- DATA EXCERPTS -
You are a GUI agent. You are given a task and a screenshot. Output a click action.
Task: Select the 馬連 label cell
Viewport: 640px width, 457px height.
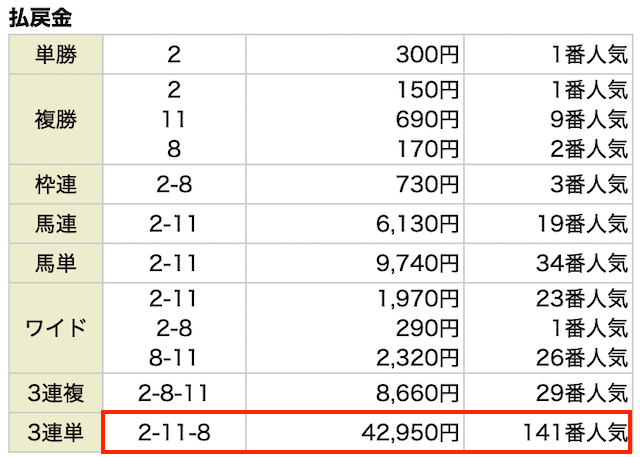tap(56, 224)
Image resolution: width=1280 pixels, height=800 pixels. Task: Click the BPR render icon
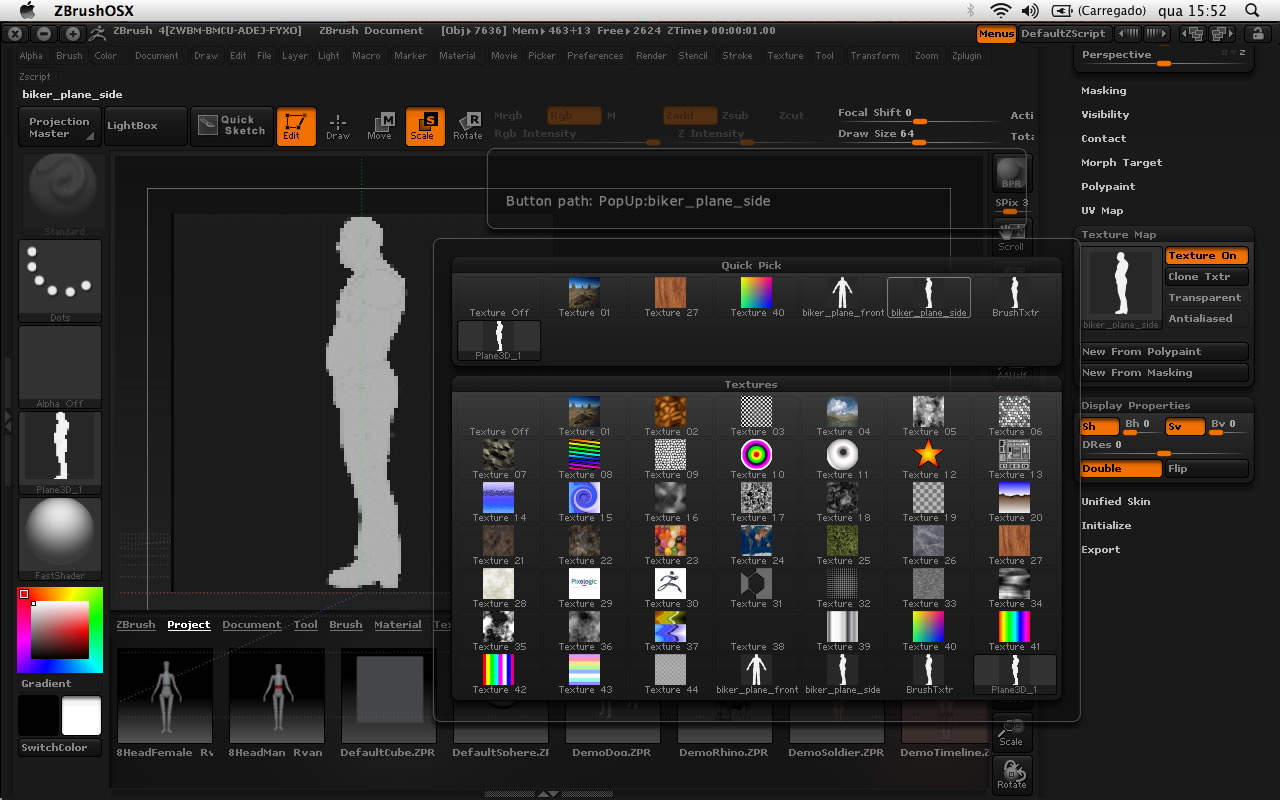pyautogui.click(x=1011, y=174)
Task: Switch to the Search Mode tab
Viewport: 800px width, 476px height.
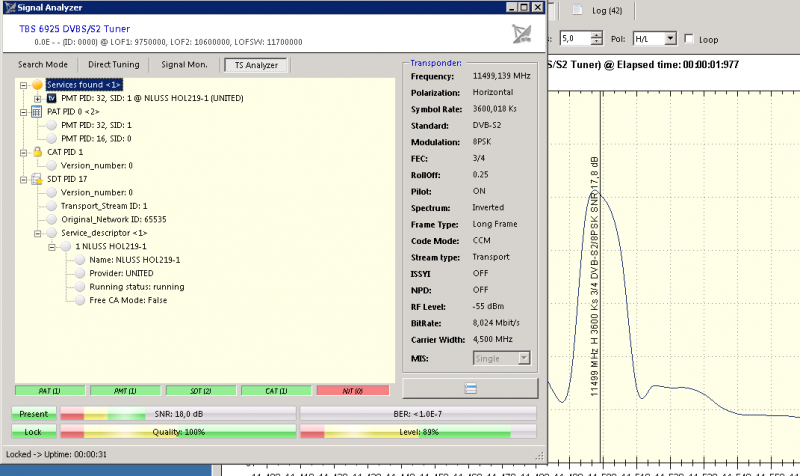Action: pyautogui.click(x=43, y=65)
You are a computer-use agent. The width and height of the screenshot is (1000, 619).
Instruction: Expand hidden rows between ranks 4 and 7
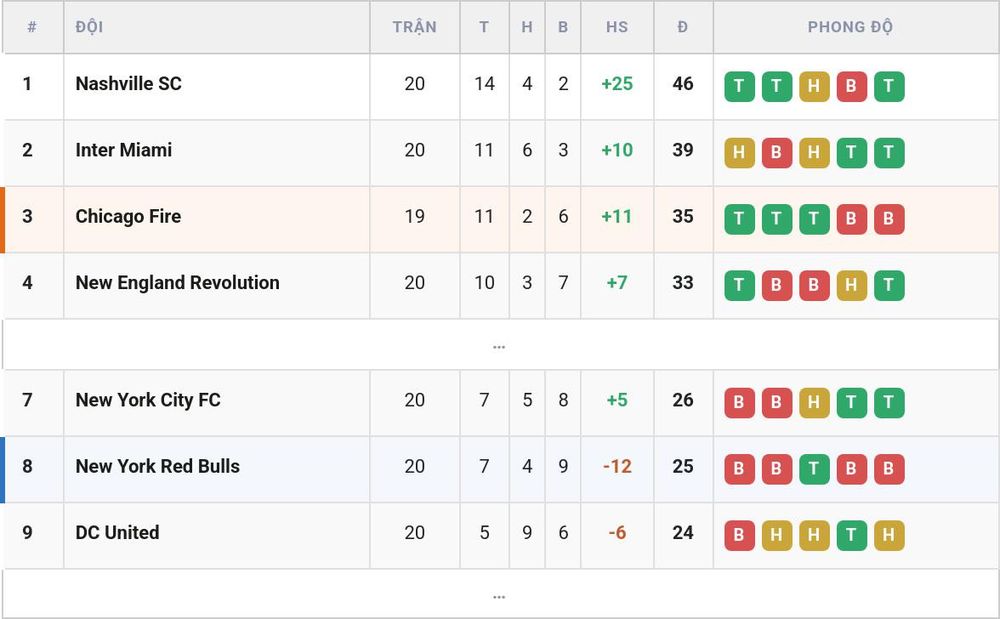499,345
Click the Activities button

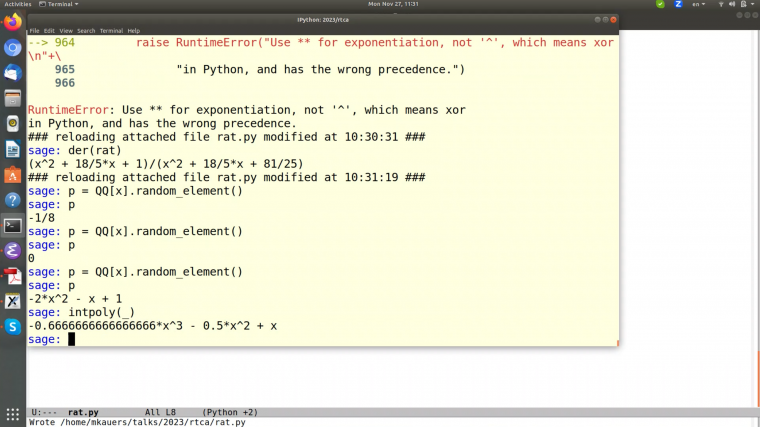coord(18,4)
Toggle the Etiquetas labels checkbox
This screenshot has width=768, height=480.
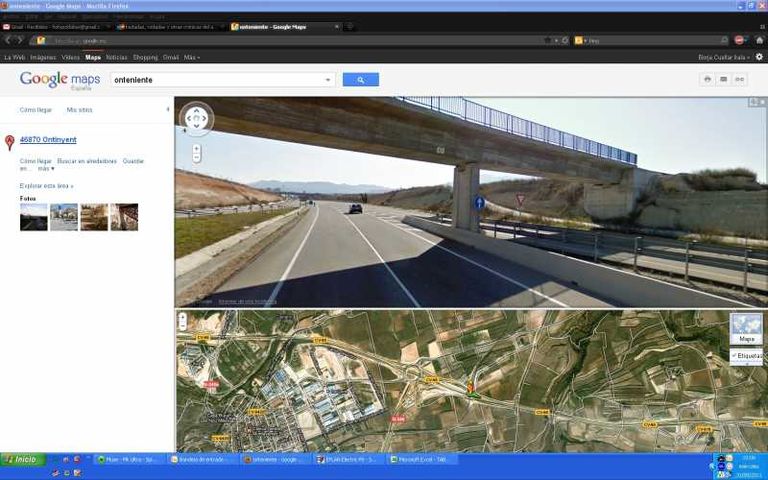tap(746, 355)
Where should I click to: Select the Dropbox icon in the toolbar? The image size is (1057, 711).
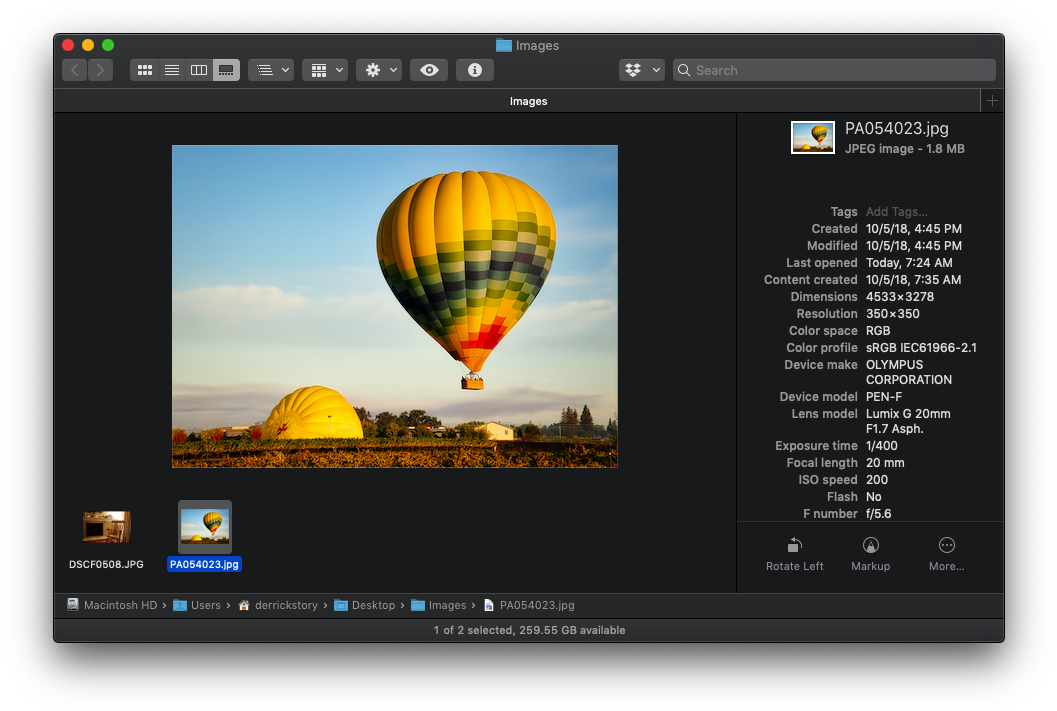tap(634, 70)
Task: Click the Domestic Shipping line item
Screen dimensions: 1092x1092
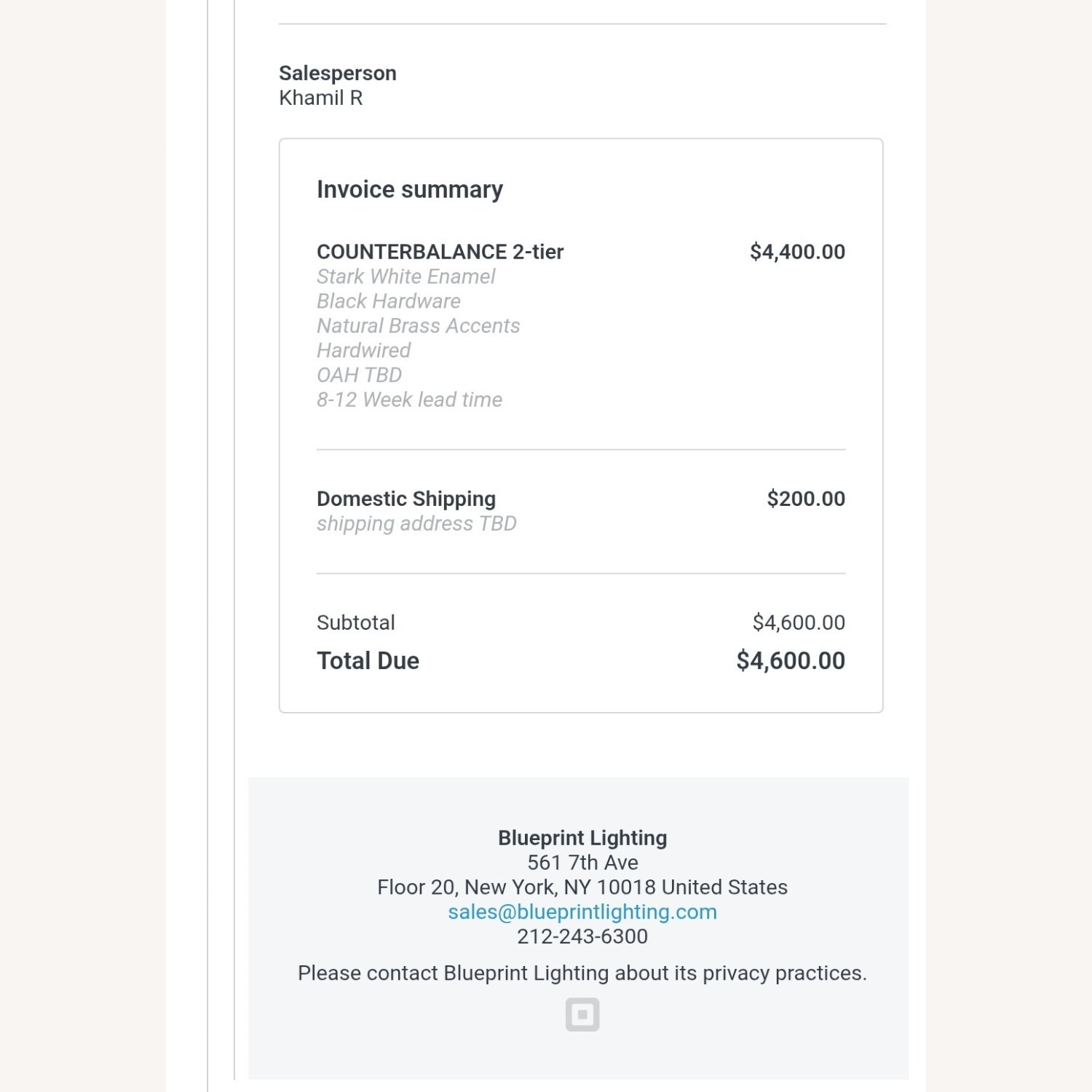Action: coord(406,499)
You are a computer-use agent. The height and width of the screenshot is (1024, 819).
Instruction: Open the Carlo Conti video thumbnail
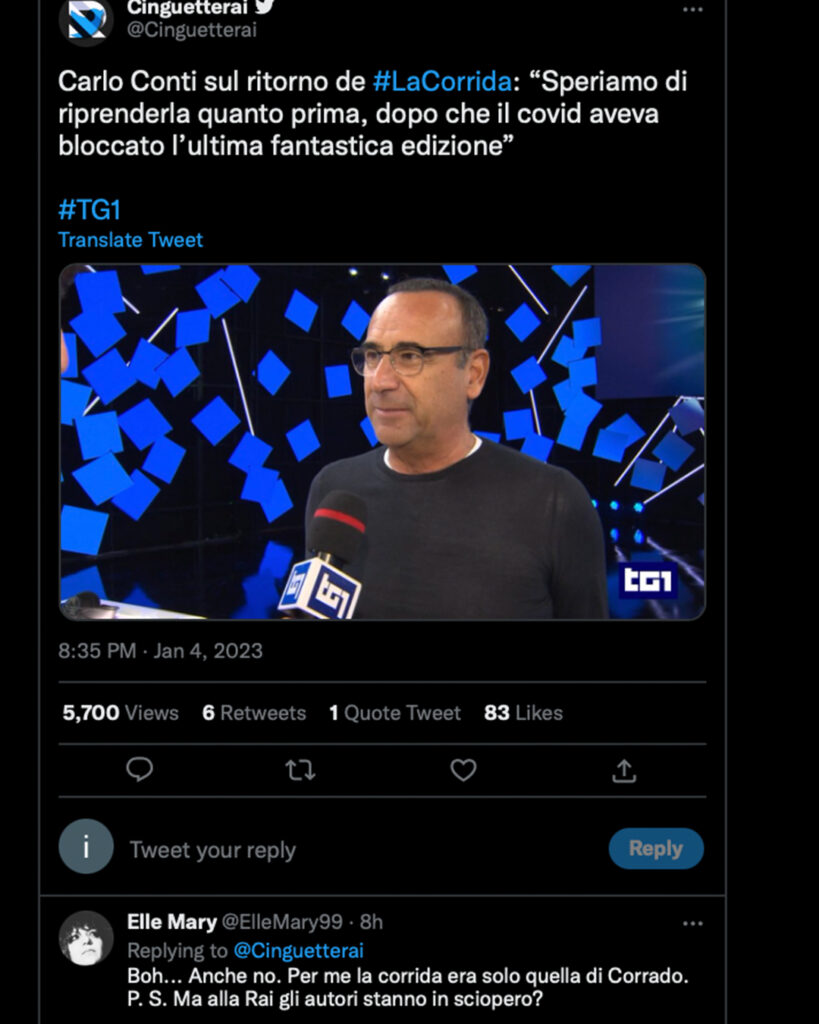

- WHAT YOU HAVE TO DO -
Could you print the whole listing again, exactly, leaving the pictures out?

- SOLUTION TO THE PROBLEM -
You are a GUI agent. You are given a task and a screenshot. Output a click action.
Task: Select the 馬連 label cell
Viewport: 640px width, 457px height.
tap(56, 224)
Image resolution: width=1280 pixels, height=800 pixels. Task: Click the BPR render icon
pyautogui.click(x=1011, y=174)
Task: Switch to the Search Mode tab
Viewport: 800px width, 476px height.
Action: pyautogui.click(x=43, y=65)
You are a computer-use agent. The width and height of the screenshot is (1000, 619).
Instruction: Expand hidden rows between ranks 4 and 7
499,345
Click the Activities button

coord(18,4)
Toggle the Etiquetas labels checkbox
This screenshot has width=768, height=480.
tap(746, 355)
Where should I click to: Select the Dropbox icon in the toolbar? The image size is (1057, 711).
tap(634, 70)
Task: Click the Domestic Shipping line item
Screen dimensions: 1092x1092
Action: coord(406,499)
You are a computer-use agent. The height and width of the screenshot is (1024, 819).
Instruction: Open the Carlo Conti video thumbnail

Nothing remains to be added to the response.